その後、しばらくデービッドを見ていなかったので、いつものごとく、(チェックアウトしたんやろうなぁ。)と思っていたのだが、二週間ほどたって、見覚えのある顔がロビーにいた。

「あれ、デービッドやん!どっかちゃう街行ってたん?!おかえり!」と声をかけるとデービッドは、
「せやねん。最高の場所におったわ!」と言った。

「えーどこどこ?良さげな場所知ってるんやったら教えてー!」と気さくに尋ねると、彼は真剣な顔で教えてくれた。

「あれから色んな人と知り合いになって、16日間連続で飲んでたら、肝臓いわして道にうずくまってしもて、緊急入院して点滴生活やった。
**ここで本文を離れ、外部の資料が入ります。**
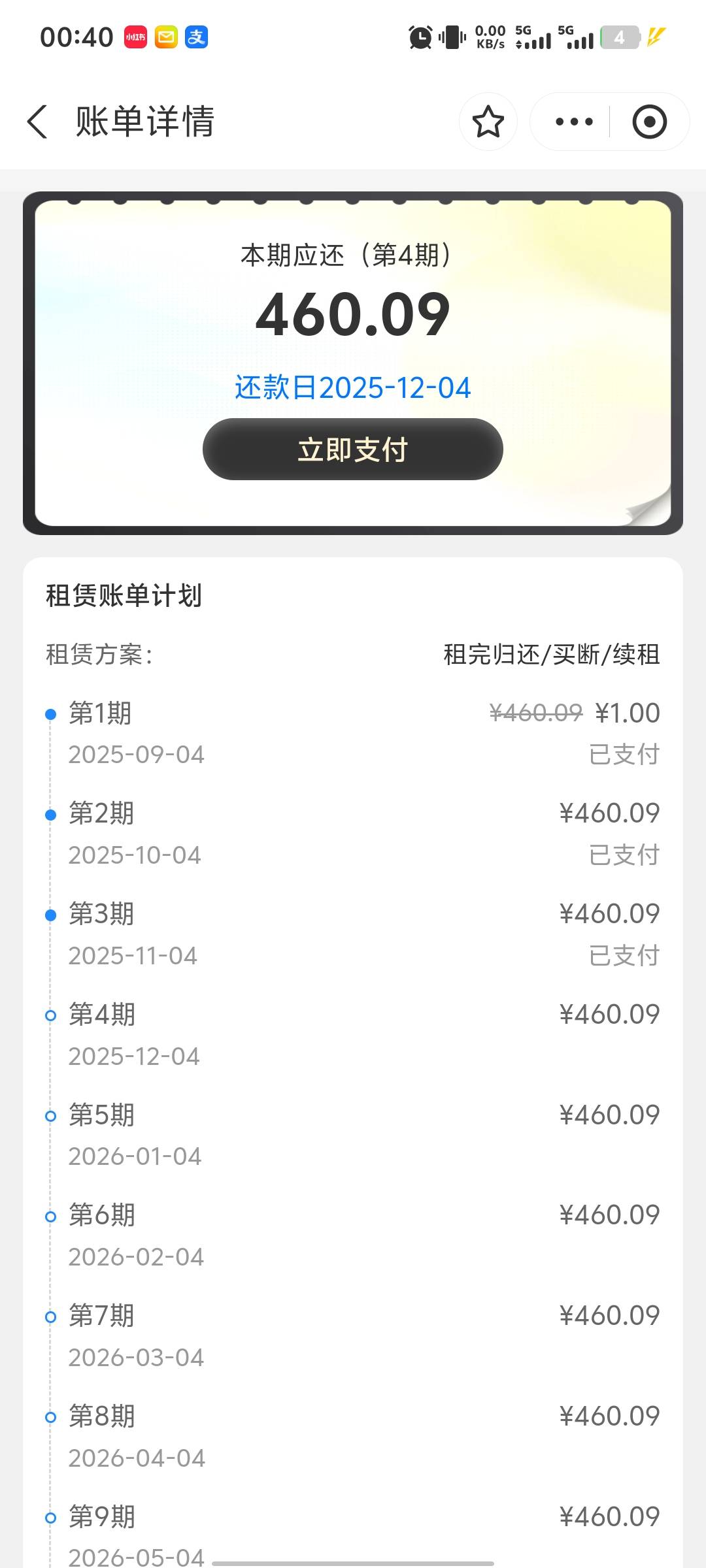Select the 第4期 timeline marker dot
The height and width of the screenshot is (1568, 706).
pyautogui.click(x=50, y=1015)
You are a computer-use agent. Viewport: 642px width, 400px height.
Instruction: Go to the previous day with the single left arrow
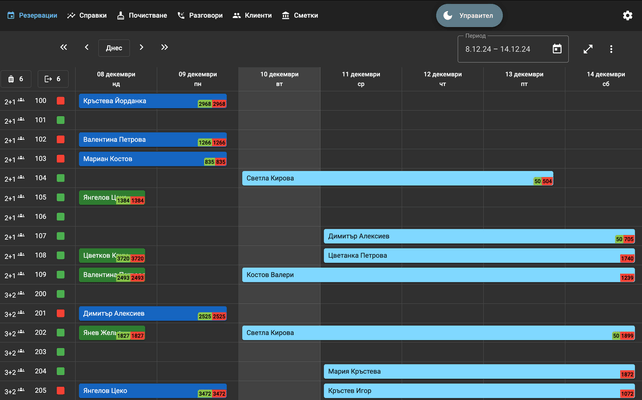tap(87, 47)
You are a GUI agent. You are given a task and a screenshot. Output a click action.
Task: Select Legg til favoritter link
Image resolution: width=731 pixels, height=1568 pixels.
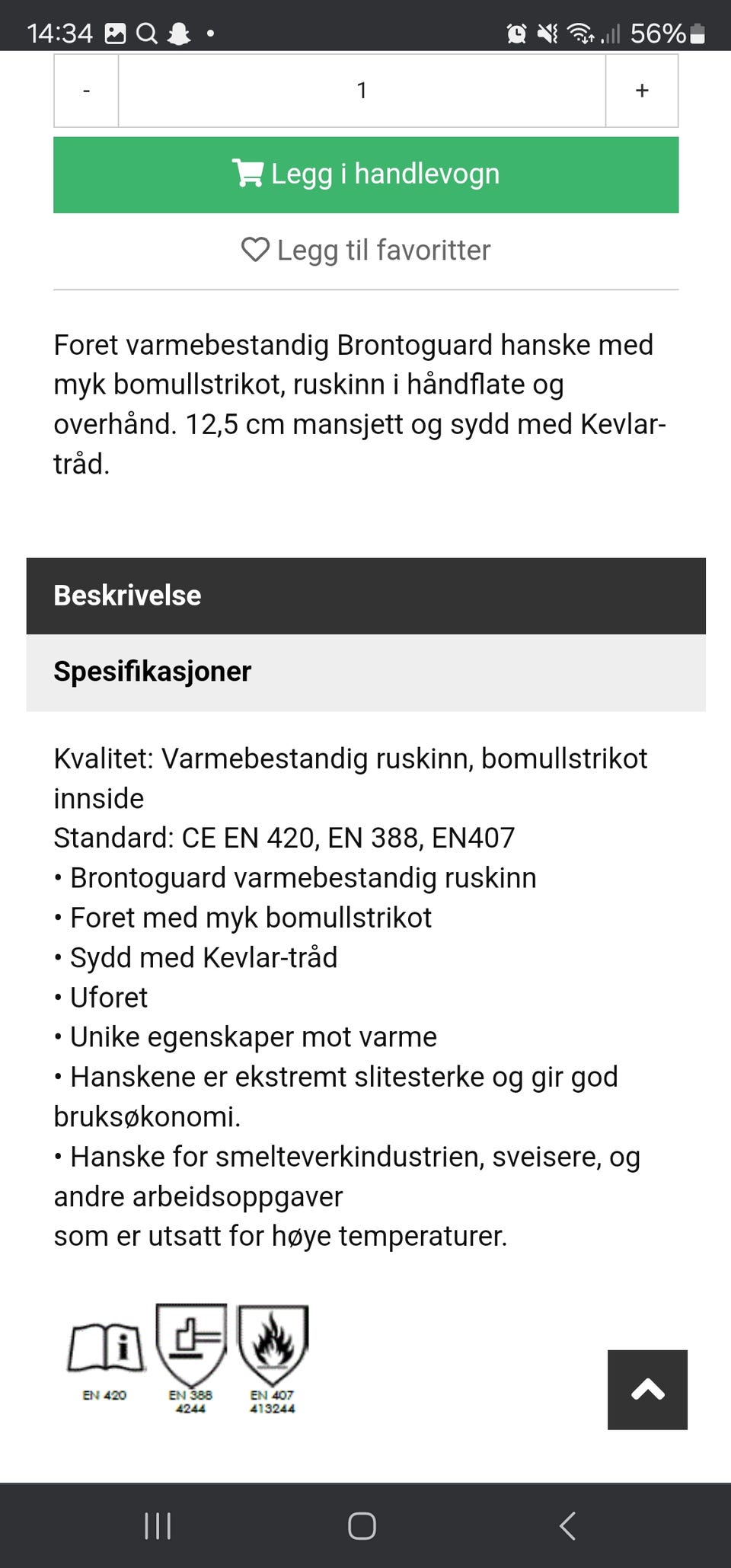click(366, 250)
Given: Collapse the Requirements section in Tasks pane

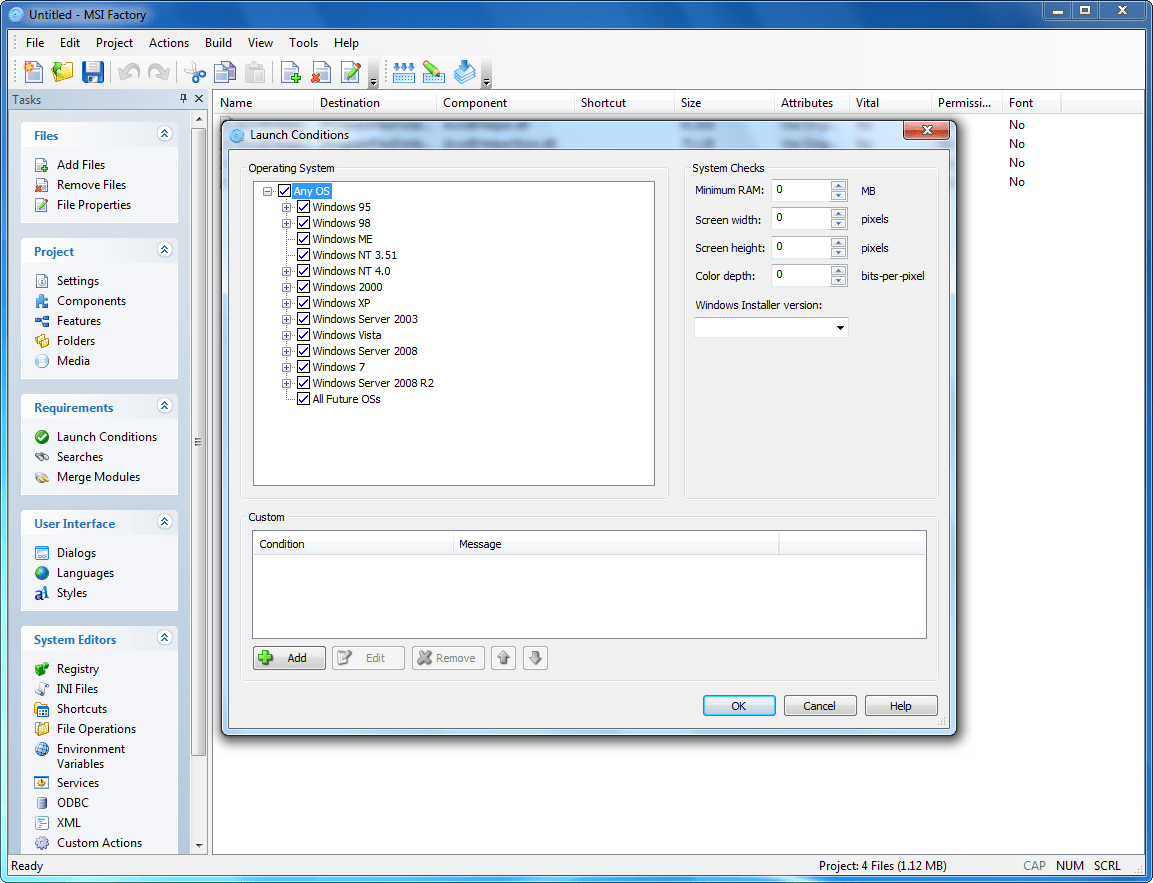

」

続けて
「俺、誘われたら断られへんタイプやねんなぁ。」と言っていた。

社交性もお酒好きもここまでいくと、アウトゾーン。

何事もほどほどにやな。と他人の肝臓のダメージを糧に、学んだのであった。

心あたりのある方は気をつけていただきたいし、僕も気をつけたい。

〔タダほど怖いものはない〕

と、よく言うが、ある日、レセプションで働いていた僕の元に、ウォークインの若い白人娘の二人のお客さんが来た。

ウォークインというのは、予約無しの飛び込みで、「今日ベッド空いてる?」ときいてくるお客さんの事である。

それ自体はよくある事なので、いつも通り、値段などを案内していたのだが、二人は息が荒く、様子が違ったので、
「なんか焦ってるようやけど、大丈夫?」とたずねた。

するとそのうちの一人が
「大丈夫なんだけど、あとで警察に電話したいから電話貸してほしい。」といい、もう一人が声をあげて泣き出した。

(えぇ。。なにあったんや。面倒はごめんやでぇ。。)と僕も動揺したのだが、
「なにがあったん?まぁここは安全やからちょっと落ち着きーな。」と水をだしてあげた。

すると冷静だった方の一人がいきさつを教えてくれた。

2人は予算を節約してヨーロッパを旅しているバックパッカーで、できるだけお金をかけたくないタイプだったそうで、カウチサーフィンというサイトをよく利用していた。

カウチ(ソファー)サーフィンとは、旅人向けに、地元の人がウチのソファーでよければタダで泊まってもいいよ。というスタンスで、予算を抑えたい旅人と、旅人を受け入れて新しい人と知り合い、世界を広げたい人のためのマッチングサイトである。

彼女たちはミュンヘンでもそのサイトを使い、ある人と知り合い、その方の家に泊まらせてもらう約束をしていたそうだ。

彼女たちの到着の時間にその方は家にいないとの事で、ポストに鍵を残してくれていたそうで、さらにスマホがインターネットに繋がっていなかった彼女たちの為に、事前にWi-FiのIDとパスワードも事前に教えてくれていたという優しいホストだった。

その方のニュアンス的には、
「ポストにある鍵で勝手に入ってね。Wi-Fiあるから繋げてね。一応念のために、無事に家に入れたら連絡して!」ということだった。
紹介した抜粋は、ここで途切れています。